Die dadurch geschaffene Umgebung regt das Erinnerungsvermögen an und führt zu oft lebhaften Diskussionen. Die Mahlzeit verkörpert jeden Tag ein glückliches Ereignis. Es stehen verschiedenen Menüs zur Auswahl, doch es geht nicht ausschliesslich darum, die Mitglieder zu "ernähren". Es ist, als ob jeder zu einem kleinen Fest unter Freunden eingeladen würde, an dem er auch neue Menschen kennenlernt und vor Zeit zu Zeit gar kleine Romanzen entstehen. Es wird alles unternommen, um eine angenehme Atmosphäre zu schaffen. Vergessen wir nicht, dass die meisten Menschen, die hierher kommen, sehr einsam sind und oft in tragischen Situationen stecken. Der Besuch des Zentrums ist für sie eine Form des Ausgehens, und uns ist aufgefallen, dass die meisten sich für diesen Anlass besonders gut gekleidet hatten. Am Nachmittag finden in der Regel Gesellschaftsspiele mit Karten, Bingo, Quizwettbewerben usw. statt.

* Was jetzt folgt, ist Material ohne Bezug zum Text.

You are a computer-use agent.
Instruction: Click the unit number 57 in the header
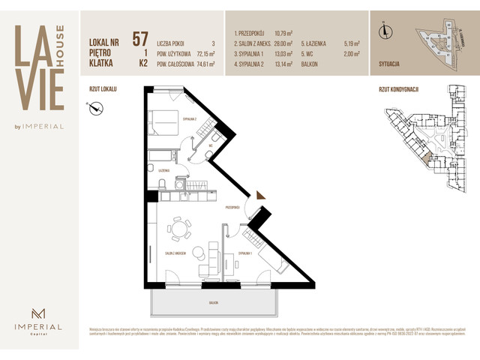(140, 39)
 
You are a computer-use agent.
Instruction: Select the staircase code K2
(139, 64)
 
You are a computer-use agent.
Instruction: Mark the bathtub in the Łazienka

Das Zentrum verkörpert viel mehr als nur einen Ort der Begegnung und Zerstreuung. Er verfügt nämlich auch über einen Laden für koschere Produkte, fixfertige Mahlzeiten zum Aufwärmen, über einen Coiffeur und eine Maniküre für Männer und Frauen, eine Kleiderboutique speziell für ältere Menschen usw. Es werden ebenfalls Artikel für Leichtbehinderte, Seh- oder Hörbehinderte verteilt oder verkauft, wie beispielsweise lange Greifzangen, um Gegenstände aufzuheben ohne sich bücken zu müssen. Das Zentrum bietet auch Beratung und Unterstützung für die Mitglieder, falls diese persönliche Probleme oder Schwierigkeiten des Alltags zu lösen haben.
Das "Michael Sobell Community Center" verfügt ebenfalls über eine Abteilung mit Aktivitäten für leicht Geistigbehinderte, die von geschultem Personal geleitet wird.

Abschliessend können wir sagen, dass Jewish Care seinen Namen zu Recht trägt und dass der Slogan "Nobody cares like Jewish Care" der Realität genau entspricht. Es ist eine bemerkenswerte Organisation, welche die unzähligen Probleme, mit denen sie konfrontiert wird, effizient meistert und dabei mit Fachleuten zusammenarbeitet, die in ihren jeweiligen Bereichen zu den Besten gehören. Es bleibt zu hoffen, dass diese Tätigkeit von vielen anderen nachgeahmt wird.